Request: Could you extend the article below on common mistakes traders make with indicators, picking up right after its last line?

+++ Page text +++

Common Mistakes Traders Make With Indicators
Indicators are tools, not autopilot. Here are the mistakes that turn them from an edge into a trap.
- Indicator overload. Six oscillators that all measure momentum do not give you six opinions. They give you one opinion six times. Keep your chart lean.
- Ignoring the trend context. An oversold RSI in a brutal downtrend is not a buy signal, it is a falling knife. Always read an indicator inside the larger trend.
- Trading the signal in isolation. A single crossover or band touch is an alert, not a trigger. Wait for confirmation from price or a second tool before acting.
- Forgetting indicators lag. Most indicators are built from past price, so they confirm rather than predict. Respect the lag and you will avoid being surprised when a signal arrives late.
No indicator removes risk. Overbought markets can keep climbing, oversold markets can keep falling, and every crossover can fail. Always define your invalidation level before you act, manage your size, and remember that even the best read is a probability, not a promise.
Frequently Asked Questions
What is the best technical indicator for beginners?

+++ Raw data +++

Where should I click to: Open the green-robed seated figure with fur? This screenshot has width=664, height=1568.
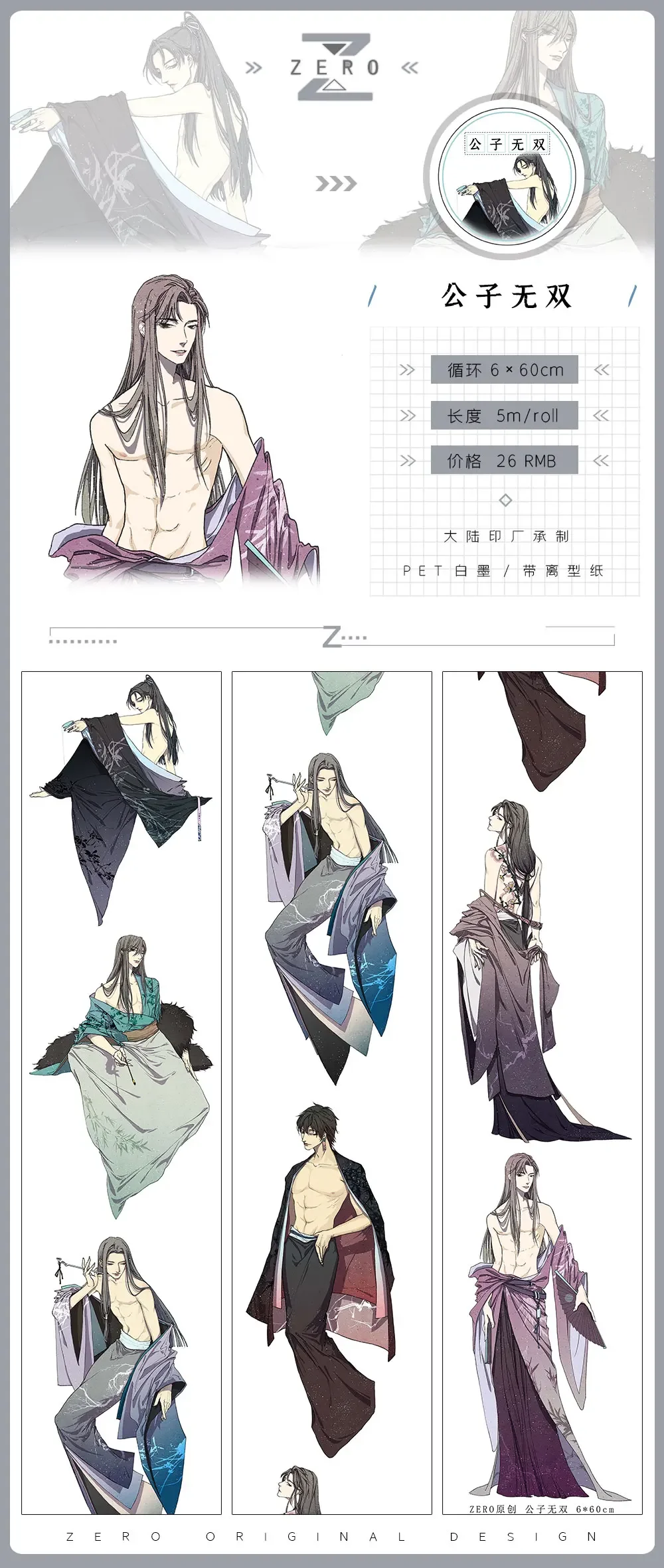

+++

Answer for the task:
Moving averages are the best starting point. They are simple to read, they define the trend at a glance, and they teach you to think in terms of direction before you layer on momentum tools like RSI or MACD.
How many indicators should I use at once?
Two or three is plenty for most traders. The goal is to pull one tool from different families, trend, momentum, and volume, so each adds new information instead of repeating the same signal.
What is the difference between a leading and a lagging indicator?
A lagging indicator like a moving average confirms a move that is already underway. A leading indicator like RSI tries to flag a turn before it happens. Lagging tools are more reliable but slower, while leading tools are faster but produce more false signals.
Do technical indicators work for options trading?
Yes. The same trend, momentum, and volatility reads apply, and volatility tools like Bollinger Bands are especially useful for options since pricing is so sensitive to volatility. The indicators help you time and frame a setup, but they do not change the risk that options carry.
Are technical indicators enough on their own?
No. Indicators work best as part of a process that also includes price structure, support and resistance, volume, and risk management. Treat them as one input in a complete read, not as a standalone system.
Want to See These Indicators in Action?
Reading about indicators is one thing. Watching how they come together on a real chart is another. See how we break down setups, weigh the signals, and teach traders to build a structured, rules-based process.
Explore Our Trade AlertsIndicators do not replace judgment. They sharpen it. Learn what each family is built to answer, combine a small set that confirms across trend, momentum, and volume, and you turn a noisy chart into a clear, repeatable read. Explore more trading guides to keep building your edge.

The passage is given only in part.